Participation in a Criminal Association and ConspiracyCriminal collectives displaying different structures of association pose serious challenges to traditional criminal law. Responses to some of these challenges can be found in the traditional models of conspiracy and participation in a criminal association. The goal of this project is to identify similarities and differences between the two models, explain how the two approaches are combined in international models, and examine how their elements get transferred to the legislation of transitional countries. |
| Project category: | Doctoral dissertation |
| Organizational status: | Individual project |
| Project time frame: | Project commences: 2006 Project ends: 2009 |
| Project status: | Completed |
| Project language(s): | English |
| Legal system(s): | 5 European legal systems; European and UN criminal law |
Head(s) of project:
- Dr. Almir Maljević, LL.M. [Email]
The system of criminal law, as we know it today, was traditionally designed to react to a crime committed by an individual. However, everyday reality has shown that, today, crimes are committed by criminal collectives, too. The varying organisational structures of these collectives as well as the strategies they deploy in order to be as protected and at the same time as efficient as possible pose some serious challenges for the traditional criminal law. The challenges can be seen, for example, in the fact that the individuals who actually perpetrate a crime might not be those primarily responsible for it or in the fact that group criminality is characterised by the division of labour, which means that some individuals may contribute to the commission of an offence by lending logistical support or by performing some other activities that are beyond the scope of provisions on complicity or individual criminal liability. At the same time, there is a general, although debatable, assumption that a crime committed by a criminal collective is more dangerous to society than a crime committed by an individual offender so the reaction to this sort of crime should take place even in the early stages of preparation. The traditional criminal law provisions on punishable preparations do not, however, seem to provide for such early reaction.
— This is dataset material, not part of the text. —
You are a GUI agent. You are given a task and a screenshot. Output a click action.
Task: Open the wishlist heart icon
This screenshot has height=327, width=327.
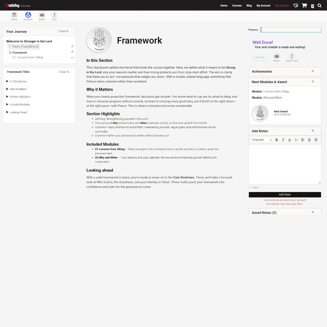pyautogui.click(x=295, y=6)
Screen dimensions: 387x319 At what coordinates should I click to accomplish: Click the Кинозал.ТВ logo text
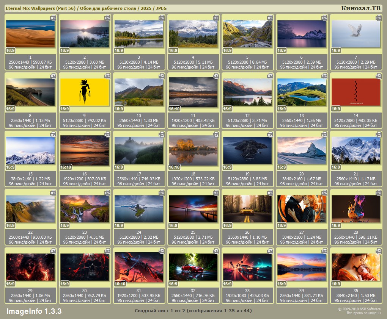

For the purpose of fighting such collectives, countries have tried to adjust their criminal legislation by modifying existing and/or by developing new instruments to address the problem. Object of the research in this dissertation are two different traditional national criminal law models designed for that purpose, namely, participation in a criminal organisation (Germany) and conspiracy (England and Wales). As it is argued that the conceptual differences between these two traditional models are significant, the two models are combined in both European (EU) and international (UN) legal instruments. As a result, the so-called international models of participation in a criminal organisation and conspiracy have developed. The main idea behind this development was the subsequent transfer of the elements of these international models into the legislation of transitional countries that had not developed such instruments themselves (Bosnia and Herzegovina, Serbia, or Croatia). Thereby, so it was thought, the fight against criminal collectives would be facilitated not only nationally but in the international arena as well.
The aims of the research are, first, to analyse two traditional, two international, and three transitional models of participation in a criminal organisation and conspiracy in order to describe the constitutive elements thereof; second, to evaluate the transfer of the constitutive elements of the models from the traditional to the international models and from the international to the transitional models; and third, to compare two traditional models of participation in a criminal organisation and conspiracy based on the constitutive elements and to explain their similarities and differences.
The main method to be applied is that of normative analysis by means of which criminal legislation of Germany, England and Wales, UN, EU, Bosnia and Herzegovina, Croatia, and Serbia will be analysed. In order to achieve a better understanding of both the evolution of the models as well as of the effect of the transfer of elements on the traditional-international-transitional models relationship, the historical method will be applied. The method of comparative legal analysis will be applied for the purpose of comparing similarities and differences between legal solutions found in the traditional, international, and transitional models. In the end, in order to test the results of the abstract legal comparison between the traditional models based on their constitutive elements, a hypothetical case will be developed and the practical legal analysis thereof performed through the prism of the constitutive elements of the models.